While the data flow is stalled, the IP core might be busy with other activities, for example copying data on some other stream’s behalf (i.e. filling another intermediate FIFO). As a result, there might be a random delay between the time that the FIFO changes the “full” signal to low, and the resumption of data copying. This delay varies, but overall, the IP core guarantees that a FIFO of 512 words is deep enough.

The hardware is of course aware of partially filled DMA buffers, and keeps track of how much data each one contains.

A.4.4 Stage #3: Intermediate FIFO to application logic

The user application logic in the FPGA fetches data from the FIFO that connects between the user application logic and the Xillybus IP core. There is no requirement on when or how much data is fetched, except for respecting the FIFO’s “empty” signal to avoid underflow.

A.4.5 An example

Let’s consider the following simple case of an 8-bit asynchronous stream. Suppose that a stream starts with not containing any data, after which the host’s application writes a single byte to the device file.

The sequence of events is as follows:

  • The driver’s write() function call is invoked with a request to write one byte.

  • As the stream contains no data, clearly there’s space in the DMA buffers. Hence the driver copies the byte into the first DMA buffer and returns.

  • Nothing happens during 10 ms.

  • The autoflush mechanism is triggered after 10 ms, causing the driver to hand over the DMA buffer to the hardware with the information that it contains one byte.

  • The Xillybus IP core reads the byte from the DMA buffer and writes it into the intermediate FIFO.

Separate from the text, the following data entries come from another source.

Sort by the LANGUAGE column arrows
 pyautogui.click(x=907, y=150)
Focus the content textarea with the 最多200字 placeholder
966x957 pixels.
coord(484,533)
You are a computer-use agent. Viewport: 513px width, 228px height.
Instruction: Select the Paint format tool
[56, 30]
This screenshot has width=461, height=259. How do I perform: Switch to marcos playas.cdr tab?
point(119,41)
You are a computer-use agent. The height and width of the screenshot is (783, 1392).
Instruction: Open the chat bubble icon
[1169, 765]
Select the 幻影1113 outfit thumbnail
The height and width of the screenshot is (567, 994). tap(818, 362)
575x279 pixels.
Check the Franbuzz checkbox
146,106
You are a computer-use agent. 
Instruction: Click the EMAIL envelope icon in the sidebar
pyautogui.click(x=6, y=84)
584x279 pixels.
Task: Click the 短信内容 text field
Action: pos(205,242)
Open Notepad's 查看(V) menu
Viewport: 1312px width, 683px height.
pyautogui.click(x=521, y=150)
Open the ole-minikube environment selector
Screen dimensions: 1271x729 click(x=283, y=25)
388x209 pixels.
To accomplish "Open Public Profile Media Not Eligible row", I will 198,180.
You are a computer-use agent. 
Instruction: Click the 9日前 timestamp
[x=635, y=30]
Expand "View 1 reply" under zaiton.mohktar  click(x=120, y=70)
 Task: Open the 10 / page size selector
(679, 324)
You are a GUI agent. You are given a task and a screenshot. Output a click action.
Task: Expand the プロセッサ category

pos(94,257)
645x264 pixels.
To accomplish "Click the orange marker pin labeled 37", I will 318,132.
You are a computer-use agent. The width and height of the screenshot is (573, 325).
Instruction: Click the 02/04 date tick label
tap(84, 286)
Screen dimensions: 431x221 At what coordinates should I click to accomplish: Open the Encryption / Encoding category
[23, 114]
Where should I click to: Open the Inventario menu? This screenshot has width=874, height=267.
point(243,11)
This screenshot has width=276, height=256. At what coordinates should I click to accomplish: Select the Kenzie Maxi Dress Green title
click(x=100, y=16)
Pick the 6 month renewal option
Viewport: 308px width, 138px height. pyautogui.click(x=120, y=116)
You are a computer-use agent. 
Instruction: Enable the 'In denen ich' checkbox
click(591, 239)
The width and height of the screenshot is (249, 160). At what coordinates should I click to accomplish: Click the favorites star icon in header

  • The application logic may read the byte from the FIFO at will.

A.4.6 Practical conclusions

  • Even if the application-level data always consists of chunks of N bytes, there is no reason to adapt the DMA buffer size in any way. The user application software just needs to request a flush of the data, with a write() function call that requests zero bytes, at the end of each chunk. A latency, which is in the order of magnitude of microseconds, is achieved this way.

  • Even for continuous streams of data, latency can be reduced by making write() function calls with small buffers, followed by a flush (write() function call with zero bytes), at the cost of additional operating system’s overhead. Regardless of the DMA buffers’ size, the latency depends only on the data rate and the amount of data between the flush requests.

  • It can make sense to reduce the DMA buffer size if it’s know in advance that a flush always occurs after a given chunk of data, and hence no DMA buffer is ever filled beyond a certain level. However the only advantage of doing so is saving an amount of RAM at the host, which is unlikely to be significant.

  • If 10 ms is an acceptable latency, there is no point in optimizing, as the autoflushing mechanism kicks in after 10 ms of no activity.